### Exercise description
Pull out every line below holding the word "Mois".

### Data for this task
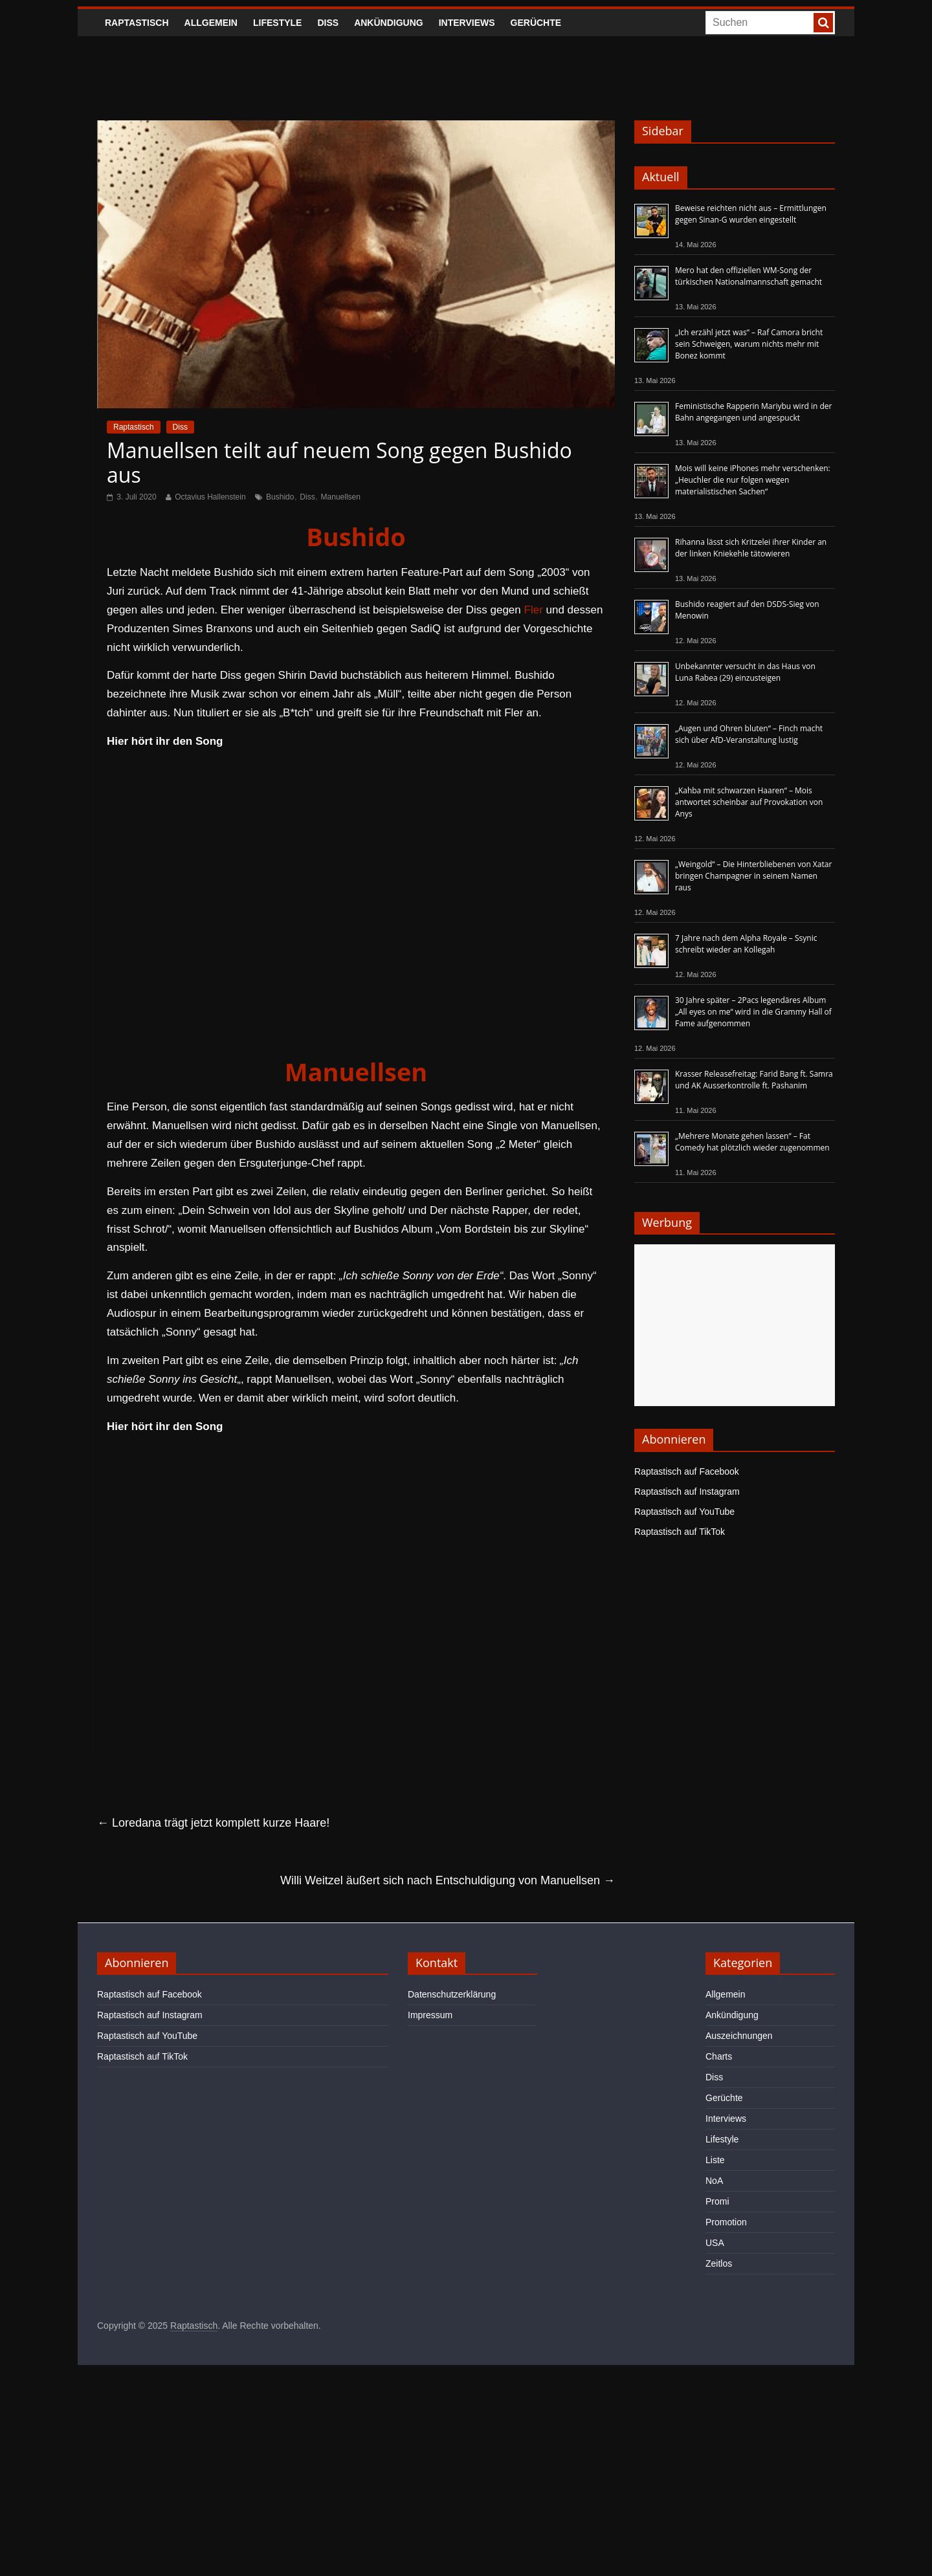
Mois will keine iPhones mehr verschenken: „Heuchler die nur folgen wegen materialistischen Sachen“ (752, 480)
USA (714, 2243)
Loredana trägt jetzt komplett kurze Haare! (213, 1822)
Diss (327, 22)
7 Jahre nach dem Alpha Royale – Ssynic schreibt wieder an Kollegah (746, 943)
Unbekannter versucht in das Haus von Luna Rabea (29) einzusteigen (745, 672)
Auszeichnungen (739, 2036)
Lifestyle (277, 22)
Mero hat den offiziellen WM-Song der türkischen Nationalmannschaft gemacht (748, 276)
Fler (533, 610)
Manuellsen (341, 496)
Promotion (726, 2222)
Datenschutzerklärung (452, 1994)
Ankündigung (388, 22)
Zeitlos (718, 2263)
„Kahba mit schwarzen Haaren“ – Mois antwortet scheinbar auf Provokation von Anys (749, 802)
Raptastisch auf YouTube (684, 1511)
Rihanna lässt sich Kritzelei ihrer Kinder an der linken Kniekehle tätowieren (751, 547)
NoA (714, 2180)
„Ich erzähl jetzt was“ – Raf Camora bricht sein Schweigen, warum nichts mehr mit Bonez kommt (749, 344)
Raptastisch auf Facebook (686, 1471)
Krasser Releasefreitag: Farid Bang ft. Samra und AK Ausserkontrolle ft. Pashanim (754, 1079)
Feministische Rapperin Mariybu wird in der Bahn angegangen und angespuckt (753, 412)
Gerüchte (536, 22)
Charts (718, 2056)
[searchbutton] (823, 22)
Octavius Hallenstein (210, 496)
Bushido (280, 496)
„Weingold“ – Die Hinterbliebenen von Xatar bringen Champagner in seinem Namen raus (753, 876)
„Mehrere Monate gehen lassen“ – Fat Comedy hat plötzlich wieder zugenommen (752, 1141)
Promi (717, 2201)
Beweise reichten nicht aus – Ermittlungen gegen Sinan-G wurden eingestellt (751, 214)
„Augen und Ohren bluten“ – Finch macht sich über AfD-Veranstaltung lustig (749, 734)
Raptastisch (137, 22)
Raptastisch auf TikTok (679, 1531)
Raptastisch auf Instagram (687, 1491)
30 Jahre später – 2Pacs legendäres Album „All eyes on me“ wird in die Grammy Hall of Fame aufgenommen (753, 1012)
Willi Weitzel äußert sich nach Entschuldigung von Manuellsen (447, 1880)
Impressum (430, 2015)
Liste (715, 2160)
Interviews (467, 22)
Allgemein (211, 22)
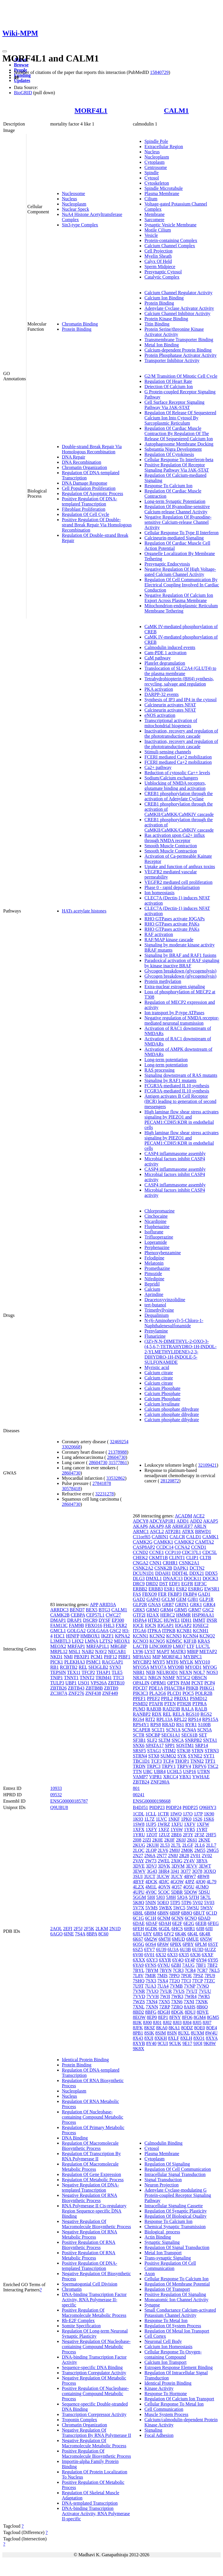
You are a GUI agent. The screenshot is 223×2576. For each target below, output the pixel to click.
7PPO (174, 1975)
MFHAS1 (142, 1656)
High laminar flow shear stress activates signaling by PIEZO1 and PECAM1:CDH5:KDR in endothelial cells (181, 1119)
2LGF (187, 1845)
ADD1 (183, 1521)
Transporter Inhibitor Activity (171, 360)
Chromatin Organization (84, 467)
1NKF (174, 1819)
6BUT (199, 1912)
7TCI (186, 1980)
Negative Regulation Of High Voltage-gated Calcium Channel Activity (180, 572)
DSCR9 (90, 1620)
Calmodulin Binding (163, 2143)
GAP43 (153, 1599)
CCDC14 (165, 1547)
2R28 (184, 1855)
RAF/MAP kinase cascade (168, 939)
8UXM (197, 2032)
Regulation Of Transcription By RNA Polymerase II (91, 2156)
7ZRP (164, 2006)
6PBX (175, 1944)
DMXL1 (154, 1578)
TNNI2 (197, 1761)
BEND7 (77, 1609)
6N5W (206, 1939)
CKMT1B (158, 1557)
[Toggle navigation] (4, 51)
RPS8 (155, 1724)
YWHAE (201, 1776)
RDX (157, 1714)
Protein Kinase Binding (166, 318)
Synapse (152, 2304)
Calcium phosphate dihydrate (171, 1409)
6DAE (139, 1923)
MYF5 (159, 1661)
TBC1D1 (141, 1761)
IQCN (150, 1625)
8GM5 (213, 2017)
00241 (138, 1794)
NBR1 (139, 1672)
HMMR (183, 1615)
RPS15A (210, 1719)
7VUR (166, 1991)
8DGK (177, 2012)
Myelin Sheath (158, 256)
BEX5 (92, 1609)
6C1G (138, 1918)
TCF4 (168, 1761)
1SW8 (138, 1824)
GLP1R (206, 1599)
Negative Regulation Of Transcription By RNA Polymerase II (96, 2433)
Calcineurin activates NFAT (170, 704)
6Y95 (213, 1959)
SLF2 (152, 1740)
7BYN (165, 1970)
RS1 (180, 1724)
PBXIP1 (81, 1656)
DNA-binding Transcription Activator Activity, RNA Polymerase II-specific (96, 2513)
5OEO (163, 1902)
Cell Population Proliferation (89, 488)
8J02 (167, 2022)
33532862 (115, 1478)
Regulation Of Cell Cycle (85, 514)
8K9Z (149, 2027)
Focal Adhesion (158, 2435)
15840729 (159, 72)
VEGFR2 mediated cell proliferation (178, 882)
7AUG (188, 1965)
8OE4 (211, 2027)
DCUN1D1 (143, 1573)
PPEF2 (153, 1698)
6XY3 (152, 1959)
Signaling (153, 2430)
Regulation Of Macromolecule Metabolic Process (90, 2166)
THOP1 (182, 1761)
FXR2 (121, 1625)
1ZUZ (164, 1834)
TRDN (139, 1766)
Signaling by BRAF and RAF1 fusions (180, 955)
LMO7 (179, 1646)
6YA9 (138, 1965)
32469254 (119, 1441)
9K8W (210, 2043)
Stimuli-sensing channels (167, 751)
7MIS (162, 1975)
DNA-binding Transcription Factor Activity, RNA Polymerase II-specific (94, 2299)
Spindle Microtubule (163, 188)
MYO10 (202, 1661)
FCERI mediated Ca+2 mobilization (178, 757)
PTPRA (199, 1703)
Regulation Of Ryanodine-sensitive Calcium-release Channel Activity (177, 509)
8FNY (175, 2017)
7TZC (209, 1980)
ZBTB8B (94, 1688)
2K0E (157, 1839)
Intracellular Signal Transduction (175, 2174)
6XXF (207, 1954)
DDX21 (196, 1573)
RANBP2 (141, 1714)
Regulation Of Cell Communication (177, 2169)
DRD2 (152, 1583)
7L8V (138, 1975)
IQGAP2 (183, 1625)
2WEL (164, 1860)
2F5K (89, 1928)
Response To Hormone (165, 2393)
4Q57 (177, 1886)
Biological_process (162, 2231)
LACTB (140, 1646)
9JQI (197, 2043)
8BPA (92, 1933)
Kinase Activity (158, 2388)
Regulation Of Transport (167, 2289)
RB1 (54, 1667)
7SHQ (138, 1980)
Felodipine (154, 1257)
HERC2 (167, 1615)
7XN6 (176, 2001)
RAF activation (158, 934)
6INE (69, 1933)
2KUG (139, 1845)
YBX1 (185, 1776)
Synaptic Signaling (161, 2242)
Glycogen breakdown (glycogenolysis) (180, 970)
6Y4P (190, 1959)
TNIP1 (56, 1677)
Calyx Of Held (158, 261)
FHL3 (108, 1625)
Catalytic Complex (161, 276)
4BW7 (190, 1876)
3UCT (149, 1876)
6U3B (185, 1949)
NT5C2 (183, 1677)
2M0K (187, 1850)
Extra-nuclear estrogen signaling (174, 986)
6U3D (198, 1949)
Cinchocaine (156, 1216)
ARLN (200, 1526)
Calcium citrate (158, 1372)
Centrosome (155, 167)
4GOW (177, 1881)
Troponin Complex (79, 2419)
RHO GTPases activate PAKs (171, 923)
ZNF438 (93, 1693)
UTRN (203, 1771)
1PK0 (186, 1819)
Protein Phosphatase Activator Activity (180, 355)
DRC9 (139, 1583)
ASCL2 (157, 1531)
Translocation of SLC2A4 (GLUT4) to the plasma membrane (180, 671)
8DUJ (190, 2012)
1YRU (139, 1834)
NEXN (185, 1672)
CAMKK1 (163, 1541)
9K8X (138, 2048)
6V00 (138, 1954)
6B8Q (186, 1912)
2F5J (77, 1928)
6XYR (165, 1959)
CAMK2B (60, 1615)
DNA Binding (75, 2137)
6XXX (139, 1959)
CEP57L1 (95, 1615)
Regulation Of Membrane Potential (177, 2284)
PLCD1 (174, 1693)
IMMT (199, 1620)
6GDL (164, 1928)
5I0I (151, 1897)
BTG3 (104, 1609)
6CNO (191, 1918)
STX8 (153, 1755)
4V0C (151, 1892)
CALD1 (193, 1536)
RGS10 (192, 1714)
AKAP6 (140, 1526)
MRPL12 (59, 1651)
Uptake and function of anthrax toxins (179, 866)
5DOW (190, 1892)
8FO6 (187, 2017)
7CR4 (190, 1970)
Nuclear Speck (75, 209)
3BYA (201, 1860)
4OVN (164, 1886)
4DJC (164, 1881)
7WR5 (204, 1996)
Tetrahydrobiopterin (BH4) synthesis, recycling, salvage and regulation (179, 681)
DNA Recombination (81, 462)
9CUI (163, 2043)
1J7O (188, 1813)
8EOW (139, 2017)
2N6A (149, 1855)
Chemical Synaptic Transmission (175, 2226)
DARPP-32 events (161, 694)
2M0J (174, 1850)
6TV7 (149, 1949)
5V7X (138, 1907)
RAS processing (159, 1070)
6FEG (213, 1923)
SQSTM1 (185, 1745)
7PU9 (209, 1975)
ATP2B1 (173, 1531)
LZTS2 (106, 1641)
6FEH (138, 1928)
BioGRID (23, 92)
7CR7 (202, 1970)
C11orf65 (141, 1536)
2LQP (151, 1850)
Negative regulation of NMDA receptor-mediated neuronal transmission (181, 1020)
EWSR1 (211, 1588)
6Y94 (201, 1959)
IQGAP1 (165, 1625)
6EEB (200, 1923)
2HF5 (211, 1834)
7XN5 (164, 2001)
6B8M (150, 1912)
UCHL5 (174, 1771)
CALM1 (176, 110)
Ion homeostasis (159, 892)
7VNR (139, 1991)
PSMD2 (140, 1703)
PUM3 (139, 1708)
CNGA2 (140, 1562)
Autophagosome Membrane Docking (178, 443)
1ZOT (151, 1834)
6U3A (173, 1949)
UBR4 (160, 1771)
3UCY (177, 1876)
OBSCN (199, 1677)
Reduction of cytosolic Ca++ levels (177, 772)
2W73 (151, 1860)
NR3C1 (140, 1677)
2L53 (165, 1845)
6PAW (163, 1944)
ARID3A (107, 1604)
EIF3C (200, 1583)
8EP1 (163, 2017)
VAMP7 (140, 1776)
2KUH (152, 1845)
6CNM (163, 1918)
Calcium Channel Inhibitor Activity (177, 313)
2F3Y (188, 1834)
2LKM (102, 1928)
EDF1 (174, 1583)
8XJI (148, 2038)
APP (94, 1604)
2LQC (138, 1850)
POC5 (188, 1693)
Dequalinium (156, 1315)
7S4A (80, 1933)
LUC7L (203, 1646)
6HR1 (189, 1928)
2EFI (67, 1928)
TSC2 (212, 1766)
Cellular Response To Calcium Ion (176, 2278)
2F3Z (199, 1834)
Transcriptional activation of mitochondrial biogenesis (170, 723)
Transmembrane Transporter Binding (178, 339)
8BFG (151, 2012)
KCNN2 (157, 1635)
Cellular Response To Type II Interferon (181, 532)
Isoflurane (153, 1231)
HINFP (72, 1635)
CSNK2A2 (143, 1568)
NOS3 (212, 1672)
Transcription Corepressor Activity (94, 2414)
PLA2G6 (157, 1693)
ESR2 (181, 1588)
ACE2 (199, 1515)
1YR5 (189, 1829)
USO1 (83, 1682)
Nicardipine (155, 1221)
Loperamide (155, 1242)
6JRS (158, 1933)
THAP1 (103, 1672)
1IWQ (176, 1813)
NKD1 (56, 1656)
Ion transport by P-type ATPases (174, 1012)
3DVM (177, 1866)
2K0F (169, 1839)
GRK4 (209, 1604)
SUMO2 (168, 1755)
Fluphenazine (156, 1226)
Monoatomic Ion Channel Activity (176, 2299)
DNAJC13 (173, 1578)
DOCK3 (210, 1578)
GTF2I (139, 1615)
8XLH (186, 2038)
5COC (164, 1892)
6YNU (164, 1965)
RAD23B (171, 1708)
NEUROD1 (167, 1672)
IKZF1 (107, 1635)
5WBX (165, 1907)
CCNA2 (182, 1547)
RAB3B (153, 1708)
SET (203, 1735)
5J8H (171, 1897)
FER (162, 1594)
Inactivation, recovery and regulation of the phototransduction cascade (181, 733)
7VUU (205, 1991)
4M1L (151, 1886)
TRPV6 (199, 1766)
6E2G (189, 1923)
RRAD (168, 1724)
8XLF (173, 2038)
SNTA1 (210, 1740)
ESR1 (169, 1588)
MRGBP (118, 1646)
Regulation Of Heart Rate (168, 381)
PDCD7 (140, 1688)
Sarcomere (154, 219)
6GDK (151, 1928)
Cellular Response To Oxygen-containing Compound (173, 2354)
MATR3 (178, 1651)
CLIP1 (192, 1557)
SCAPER (141, 1729)
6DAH (165, 1923)
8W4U (211, 2032)
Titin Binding (156, 323)
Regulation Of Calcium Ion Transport (179, 2398)
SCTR (138, 1735)
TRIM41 (104, 1677)
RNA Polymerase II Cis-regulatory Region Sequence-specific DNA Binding (94, 2211)
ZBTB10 (116, 1682)
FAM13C (59, 1625)
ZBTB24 (141, 1781)
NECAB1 (117, 1651)
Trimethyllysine (159, 1310)
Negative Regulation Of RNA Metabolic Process (89, 2234)
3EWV (139, 1871)
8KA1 (174, 2027)
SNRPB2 (193, 1740)
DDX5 (211, 1573)
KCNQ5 (157, 1641)
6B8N (162, 1912)
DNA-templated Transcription (90, 2503)
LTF (191, 1646)
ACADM (183, 1515)
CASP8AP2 (144, 1547)
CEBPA (78, 1615)
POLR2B (204, 1693)
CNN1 (156, 1562)
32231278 (104, 1493)
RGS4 (138, 1719)
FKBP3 (175, 1594)
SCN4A (188, 1729)
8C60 (103, 1933)
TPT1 (210, 1761)
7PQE (186, 1975)
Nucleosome (73, 193)
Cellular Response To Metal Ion (174, 2404)
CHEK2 (140, 1557)
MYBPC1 (193, 1656)
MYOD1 (193, 1667)
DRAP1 (74, 1620)
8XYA (211, 2038)
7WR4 (190, 1996)
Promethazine (157, 1268)
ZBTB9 (111, 1688)
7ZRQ (177, 2006)
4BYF (138, 1881)
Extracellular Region (163, 146)
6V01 (149, 1954)
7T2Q (174, 1980)
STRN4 (140, 1755)
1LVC (161, 1819)
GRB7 (168, 1604)
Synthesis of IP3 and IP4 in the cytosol (180, 699)
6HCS (177, 1928)
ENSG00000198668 (151, 1801)
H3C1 (59, 1635)
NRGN (154, 1677)
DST (163, 1583)
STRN (198, 1750)
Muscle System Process (166, 2414)
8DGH (164, 2012)
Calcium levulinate (161, 1403)
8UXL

### Solution
Mois will keine iPhones mehr verschenken: „Heuchler die nur folgen wegen materialistischen Sachen“ (752, 480)
„Kahba mit schwarzen Haaren“ – Mois antwortet scheinbar auf Provokation von Anys (749, 802)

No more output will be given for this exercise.